En una sartén se pone el aceite a calentar; cuando está, se echa la cebolla a freír. Mientras tanto, en el mortero se machaca el diente de ajo y las ramitas de perejil con un poco de sal. Cuando la cebolla se va poniendo transparente (unos 5 minutos más o menos), se añade la harina, se dan unas vueltas con una cuchara de madera y se agrega poco a poco el agua fría, se cuece un poco esta salsa y se cogen un par de cucharadas que se añaden a lo machacado en el mortero, revolviendo muy bien. Se incorpora el contenido del mortero a la salsa de la sartén y se revuelve todo junto.
En una cacerola de barro o porcelana (resistente al fuego) se cuela la salsa por un chino o un colador de agujeros grandes. Se colocan las rodajas de merluza ligeramente saladas y holgadas de sitio. La salsa las debe cubrir justo; si es necesario, se puede añadir algo más de agua (teniendo en cuenta que la merluza soltará agua también al cocerse). Se espolvorea un poco de pimienta molida, el perejil picado y los guisantes (si se quiere). Se agarra la cacerola por un costado y se sacude suavemente durante unos 15 minutos. Esto es fundamental para que se trabe bien la salsa. Se prueba entonces la salsa y se rectifica si fuese necesario. Se pican los huevos duros y se espolvorean por encima del pescado (esto es facultativo).
Se sirve en seguida en su misma cacerola de barro.
En una sartén se pone el aceite a calentar; cuando está en su punto (el aceite no debe estar muy caliente, para que se cueza el pescado antes de que se dore), se salan las rodajas de merluza por las dos caras, se pasan por la harina del plato y se sacuden para que caiga la sobrante. Se fríen y se van colocando en una fuente de cristal, porcelana o barro resistente al fuego.

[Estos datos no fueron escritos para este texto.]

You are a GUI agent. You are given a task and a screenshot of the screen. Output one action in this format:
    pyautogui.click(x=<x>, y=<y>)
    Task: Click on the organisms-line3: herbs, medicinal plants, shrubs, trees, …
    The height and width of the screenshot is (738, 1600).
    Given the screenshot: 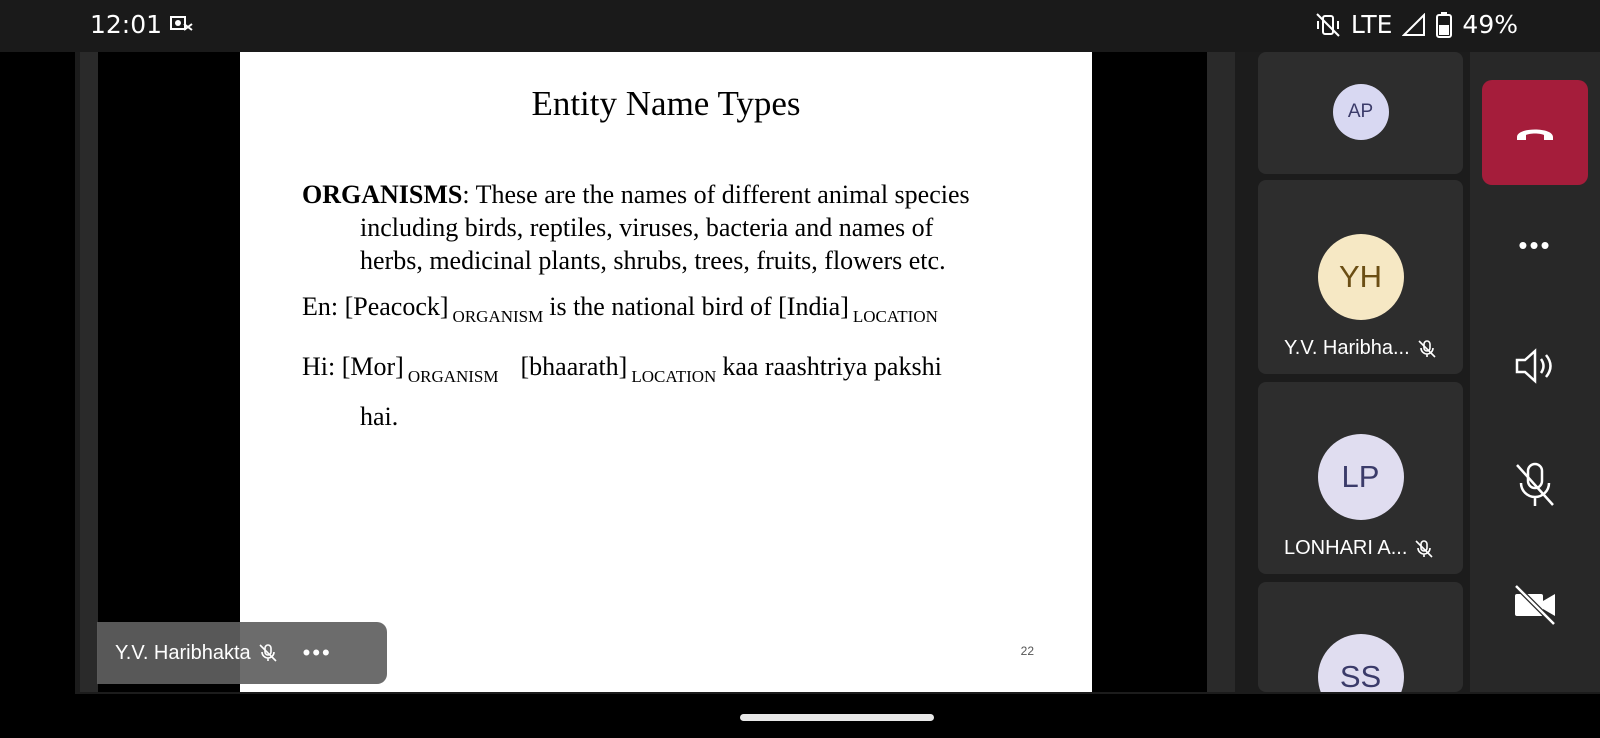 What is the action you would take?
    pyautogui.click(x=653, y=260)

Se lavan muy bien las chirlas en varias aguas; la primera con un poco de sal para que suelten bien la arenilla. Se ponen en un cazo con agua fría que las cubra bien y se ponen a cocer hasta que se abren. Se apartan y se van quitando las chirlas de sus cáscaras, reservándolas en un tazón con un poco del agua de cocerlas. Se tiran las conchas y se reserva el agua de cocerlas. En una sartén se ponen las cucharadas soperas de aceite a calentar, cuando están calientes, se echa la cebolla y el diente de ajo pelados y picados, se da unas vueltas con una cuchara de madera y a los 5 minutos se añade la harina, se da vueltas hasta que esté doradita y se agrega poco a poco el vino blanco y el agua de cocer las chirlas (sin apurar el fondo del cazo, donde se deposita siempre algo de arena). Se cuecen durante unos 10 minutos, más o menos. Fuera del fuego se añade el concentrado de carne y se pasa por el chino o el pasapurés, vertiendo la salsa por encima de las rodajas de merluza. Se espolvorean las chirlas y el perejil. Si se ve que es poca salsa, se puede añadir un poco de agua templada. Se prueba de sal y se rectifica si hace falta. Encima del fuego se cuece a fuego mediano otros 10 minutos más o menos, sacudiendo de vez en cuando la fuente para que la salsa se trabe bien. Se sirve en seguida en su misma fuente.
Se pone el aceite a calentar en una sartén. Se cortan las rebanadas de pan a cuadraditos muy pequeños y se fríen poco.
Se pone sal por las dos caras de cada rodaja de merluza. Se pasan de una en una por harina, sacudiéndolas para que no haya mucha, y con las puntas de los dedos se pone en cada rodaja un poco de perejil picado espolvoreado, pero apretándolo luego con la palma de la mano para que quede bien adherido al pescado. Se fríen las rodajas de 2 en 2 y, una vez bien fritas, con un bonito color dorado por cada cara, se reservan en la fuente donde se vayan a servir y ésta se pone en sitio caliente.
Se retira casi todo el aceite, no dejando más que un fondo en la sartén. Se añade la mantequilla; cuando está derretida, se quita la espuma que se forma con una cuchara, se añaden las alcaparras, los curruscos de pan, se da una vuelta y se vierte toda esta salsa, repartiéndola por cada rodaja de merluza. Se sirve en seguida.
Se descongela la merluza poniéndola en agua fría abundante con 1/2 cucharada sopera de sal por rodaja. Una vez blanda, se escurre y se pone en un plato hondo y se le vierte la leche, que la cubra. Se vuelven las rodajas varias veces para que queden bien empapadas. Se tienen así una 1/2 hora. Se escurren y se procede a rebozar y freír igual que en la receta Rodajas de merluza fritas rebozadas.
Se sirven en seguida con unos trozos de limón.